To: J3 J3/23-165
From: T. CLune
Subject: Rank agnostic nested loops
Date: 2023-June-09
#Reference: 23-130
Forward:
========
Paper 23-130 from the previous meeting in Berkeley slipped through the
cracks and received little discussion. That paper suggested a new
feature which will be of considerable use for generic programming, but
falls squarely in the domain of JQR. Unfortunately, this oversight
prevented it from making the short list of new features provided in
23-154. I am therefore resubmitting in the hopes that JOR can give it
proper consideration for F202y.
1. Introduction
===============
The introduction of generics features which allow parameterizations of
an algorithm by the ranks of one or more arrays, is unfortunately
limited in certain important cases. ELEMENTAL and rank-agnostic
access of array elements handle a great many use cases, but important
capability gaps remain.
I propose that Fortran should be extended to include support for
rank-agnostic nested loops.
Section 2 provides some relevant use cases, and section 3 provides
potential solutions using suggestive syntax.
2. Use cases
============
The use cases presented here are:
2.1 Tensor/outer product
2.2 MINLOC analog
2.3 user-rolled stuff with assumed-rank (test framework generate
comparison messages)
https://gitlab.com/everythingfunctional/prune
2.1 Tensor/outer product
========================
Consider how one might write a template procedure that computes the
outer product of 2 array arguments.

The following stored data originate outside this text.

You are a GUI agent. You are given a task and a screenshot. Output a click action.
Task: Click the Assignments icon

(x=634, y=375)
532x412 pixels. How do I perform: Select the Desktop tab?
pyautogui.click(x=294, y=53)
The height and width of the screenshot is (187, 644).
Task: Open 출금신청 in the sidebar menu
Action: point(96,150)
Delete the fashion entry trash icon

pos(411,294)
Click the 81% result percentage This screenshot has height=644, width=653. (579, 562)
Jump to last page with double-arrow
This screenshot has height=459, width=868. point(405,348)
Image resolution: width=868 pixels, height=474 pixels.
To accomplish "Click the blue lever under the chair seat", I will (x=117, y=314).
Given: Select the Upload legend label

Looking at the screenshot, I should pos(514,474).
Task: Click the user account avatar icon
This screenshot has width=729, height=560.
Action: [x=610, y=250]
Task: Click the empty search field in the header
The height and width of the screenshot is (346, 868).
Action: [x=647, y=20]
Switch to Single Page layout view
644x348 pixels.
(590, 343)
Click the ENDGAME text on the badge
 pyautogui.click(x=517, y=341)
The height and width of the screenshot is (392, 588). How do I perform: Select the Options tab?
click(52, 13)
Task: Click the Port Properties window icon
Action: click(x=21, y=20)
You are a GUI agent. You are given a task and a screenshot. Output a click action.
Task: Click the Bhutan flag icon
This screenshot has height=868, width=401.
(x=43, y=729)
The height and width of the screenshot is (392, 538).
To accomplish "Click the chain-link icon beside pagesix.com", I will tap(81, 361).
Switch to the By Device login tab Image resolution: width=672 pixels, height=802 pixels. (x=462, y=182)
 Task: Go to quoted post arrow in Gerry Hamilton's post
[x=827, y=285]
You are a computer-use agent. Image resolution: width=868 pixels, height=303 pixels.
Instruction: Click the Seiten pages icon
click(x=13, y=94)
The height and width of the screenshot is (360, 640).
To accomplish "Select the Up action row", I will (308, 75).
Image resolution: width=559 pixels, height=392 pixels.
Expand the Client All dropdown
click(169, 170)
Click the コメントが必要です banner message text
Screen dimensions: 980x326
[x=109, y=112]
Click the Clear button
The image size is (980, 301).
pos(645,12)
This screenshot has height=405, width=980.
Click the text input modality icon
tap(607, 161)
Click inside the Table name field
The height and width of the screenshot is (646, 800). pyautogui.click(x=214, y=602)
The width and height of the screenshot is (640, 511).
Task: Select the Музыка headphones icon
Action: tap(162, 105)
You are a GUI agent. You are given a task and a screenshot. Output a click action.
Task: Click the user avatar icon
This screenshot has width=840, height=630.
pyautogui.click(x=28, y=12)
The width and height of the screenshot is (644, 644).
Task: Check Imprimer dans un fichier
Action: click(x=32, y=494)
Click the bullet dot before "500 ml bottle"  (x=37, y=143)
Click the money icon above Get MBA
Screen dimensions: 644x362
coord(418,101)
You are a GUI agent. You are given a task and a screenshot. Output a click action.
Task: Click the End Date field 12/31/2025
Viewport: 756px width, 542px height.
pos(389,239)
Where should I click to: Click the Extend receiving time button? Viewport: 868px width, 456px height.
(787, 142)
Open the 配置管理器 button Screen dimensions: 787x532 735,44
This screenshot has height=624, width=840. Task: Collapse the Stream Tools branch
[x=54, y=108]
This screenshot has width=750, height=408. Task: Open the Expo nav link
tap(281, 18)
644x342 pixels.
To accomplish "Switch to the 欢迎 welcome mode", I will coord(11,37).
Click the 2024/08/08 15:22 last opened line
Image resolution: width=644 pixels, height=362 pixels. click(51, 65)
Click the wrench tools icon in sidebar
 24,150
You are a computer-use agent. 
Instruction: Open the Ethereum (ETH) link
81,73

We assume that the template is
parameterized by two integers RA and RB that specify the ranks of the
two arguments A and B.
With the current features planned for Fortran 202X, the user would be
forced to manually implement rather tedious logic for iterating
through a set of indices:
FUNCTION OUTER_PRODUCT(A, B) RESULT(C)
REAL, RANK(RA), INTENT(IN) :: A
REAL, RANK(RB), INTENT(IN) :: B
REAL, RANK(RA+RB) :: C ! C(I,J) = A(I) * B(J)
INTEGER :: a_idx(RA)
INTEGER, POINTER :: b_idx(:)
INTEGER, POINTER :: c_idx(:)
LOGICAL :: done
c_idx = 1
DO
C(@c_idx) = A(@c_idx(1:RA)) * B(@c_idx(1:RB))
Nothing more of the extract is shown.